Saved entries
== Segment start ==
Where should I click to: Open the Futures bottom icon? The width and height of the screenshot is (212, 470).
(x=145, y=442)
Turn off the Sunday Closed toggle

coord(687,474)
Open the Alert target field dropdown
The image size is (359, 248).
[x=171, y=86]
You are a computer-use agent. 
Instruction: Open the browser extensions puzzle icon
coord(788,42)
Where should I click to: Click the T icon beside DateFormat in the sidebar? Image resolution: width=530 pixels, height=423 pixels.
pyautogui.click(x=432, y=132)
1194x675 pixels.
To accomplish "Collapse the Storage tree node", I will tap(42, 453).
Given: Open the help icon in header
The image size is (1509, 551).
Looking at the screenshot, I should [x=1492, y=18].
== Segment end ==
== Segment start ==
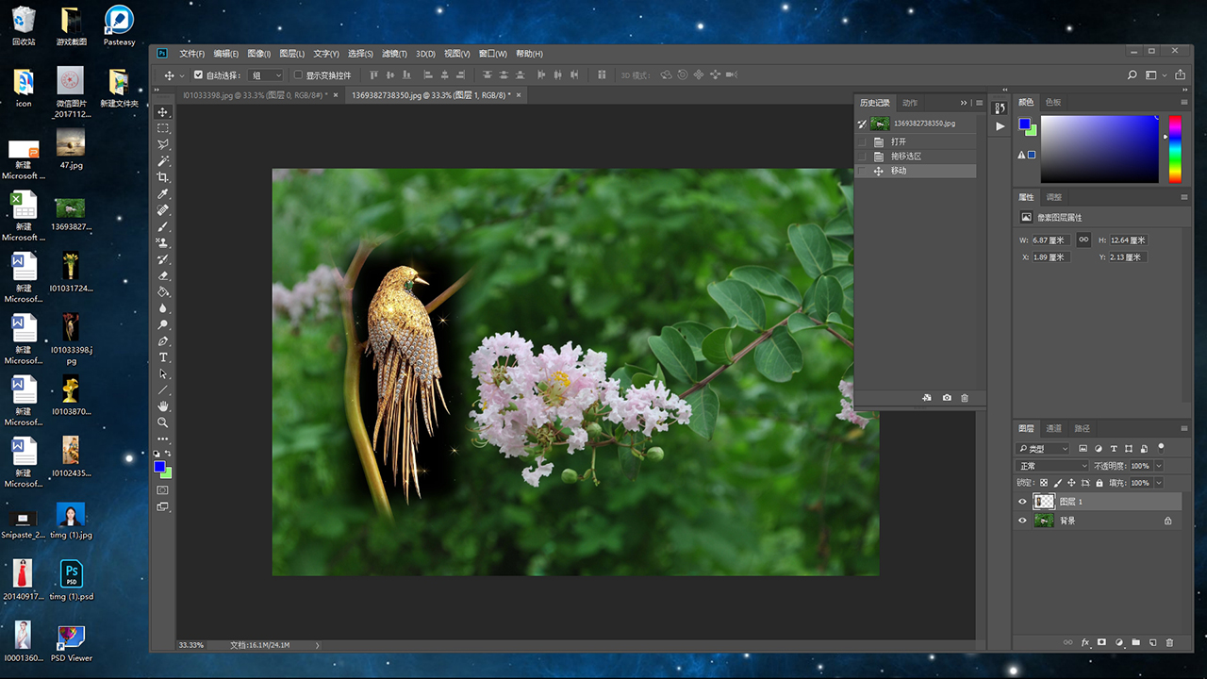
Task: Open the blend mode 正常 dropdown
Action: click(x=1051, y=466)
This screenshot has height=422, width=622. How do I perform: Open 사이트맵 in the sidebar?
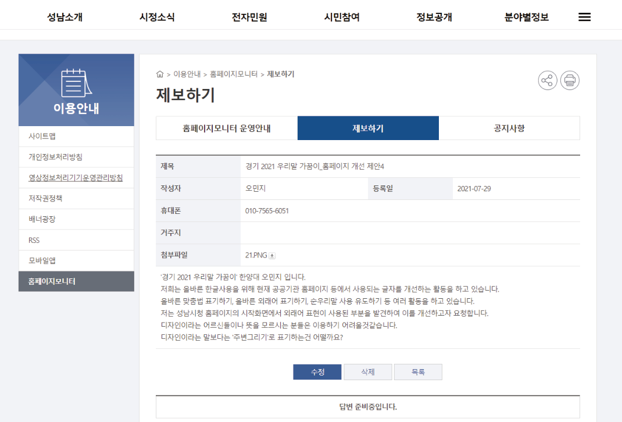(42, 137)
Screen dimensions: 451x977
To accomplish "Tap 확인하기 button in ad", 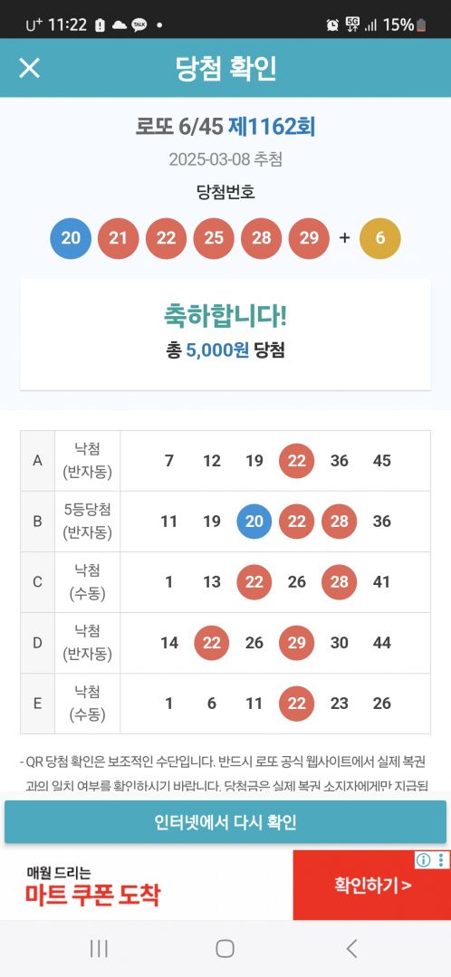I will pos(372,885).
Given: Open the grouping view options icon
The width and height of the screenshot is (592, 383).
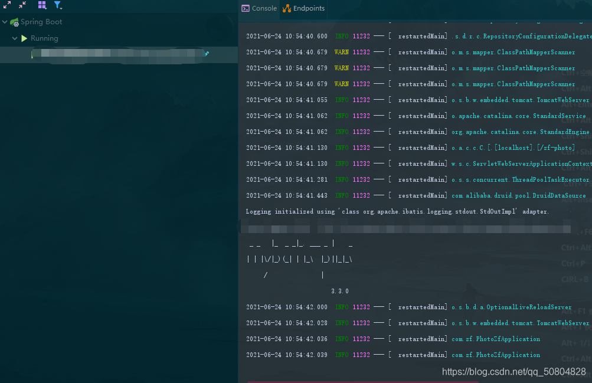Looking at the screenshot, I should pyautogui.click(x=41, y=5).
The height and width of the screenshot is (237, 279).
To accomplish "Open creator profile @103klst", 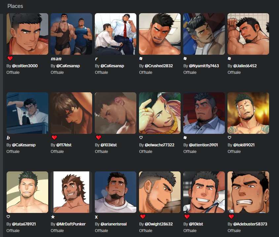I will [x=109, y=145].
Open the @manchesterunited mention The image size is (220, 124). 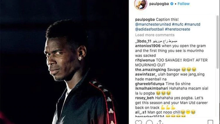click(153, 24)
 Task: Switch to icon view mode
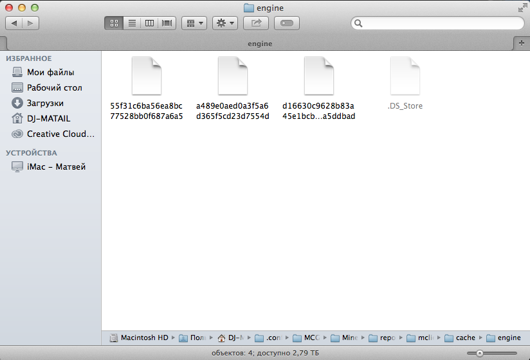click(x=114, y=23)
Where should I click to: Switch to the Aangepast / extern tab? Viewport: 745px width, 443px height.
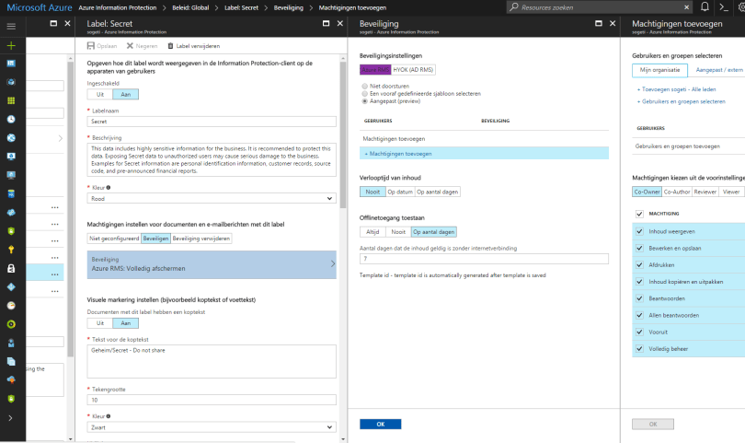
== Segment end ==
Task item
Go over the entries above and say how many lines hold the string "Given", with no other text.

Response area
2